Emergent Semantics — Model_16_FLOAT (269M)

This repository provides Model_16_FLOAT (269M) — an ablation model from the paper:

📚 Paper (Emergent Semantics Beyond Token Embeddings: Transformer LMs with Frozen Visual Unicode Representations) -

📚 Paper (Growing Transformers: Modular Composition and Layer-wise Expansion on a Frozen Substrate) -

This checkpoint is designed to study the effect of normalization / PCA-style processing in a minimal frozen embedding setting.

Unlike Model_UNI_GLYPH, this model does not use glyph-based embeddings. Instead, it uses a frozen 16-dimensional float embedding per token.

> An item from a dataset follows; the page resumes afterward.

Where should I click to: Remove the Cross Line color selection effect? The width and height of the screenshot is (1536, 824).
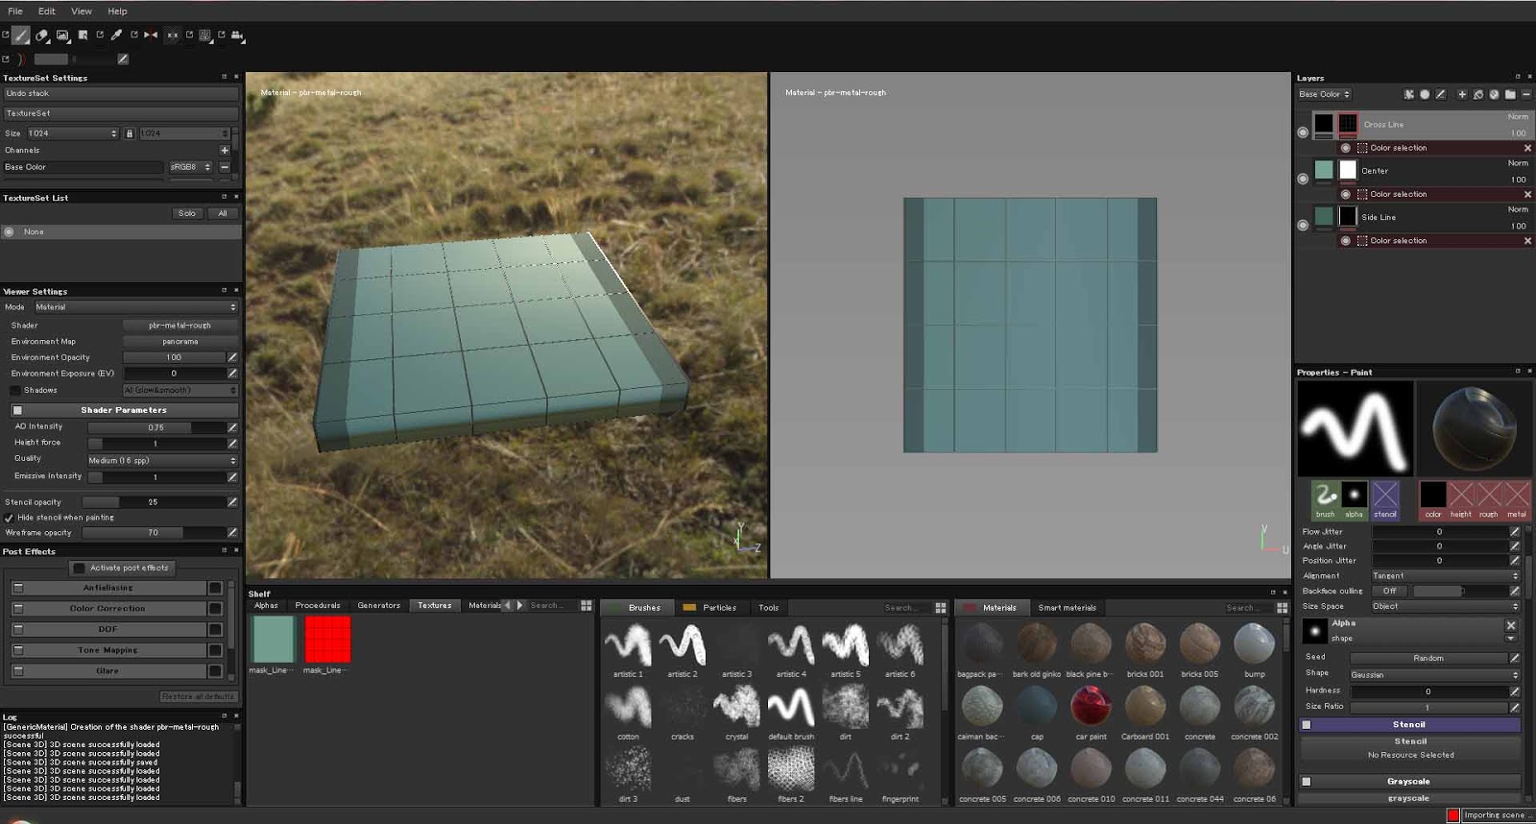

Key idea (what this ablation tests)

This model isolates the impact of having float frozen embeddings (with PCA + normalization) versus the strictly binary token-ID variant (Model_16_BIT):

n_embed = 16 per token (float components, not binary)
Embedding vectors are precomputed (PCA + L2 normalization) and then frozen
The embedding layer is never updated (requires_grad=False)
To match the Transformer hidden size, the 16-dim embedding is expanded to 1024 via a non-trainable repetition: repeat_interleave(64) → 16 * 64 = 1024

This lets you test whether the model’s behavior changes when the frozen token “identifier” is:

discrete + purely ID-like (16-bit), vs
continuous + normalized (16-float)

Important: parameter count difference (vs 335M models)

This checkpoint has ~269M parameters, while models with a standard n_embed=1024 embedding table (e.g. UNI_GLYPH / unfrozen baselines) are ~335M.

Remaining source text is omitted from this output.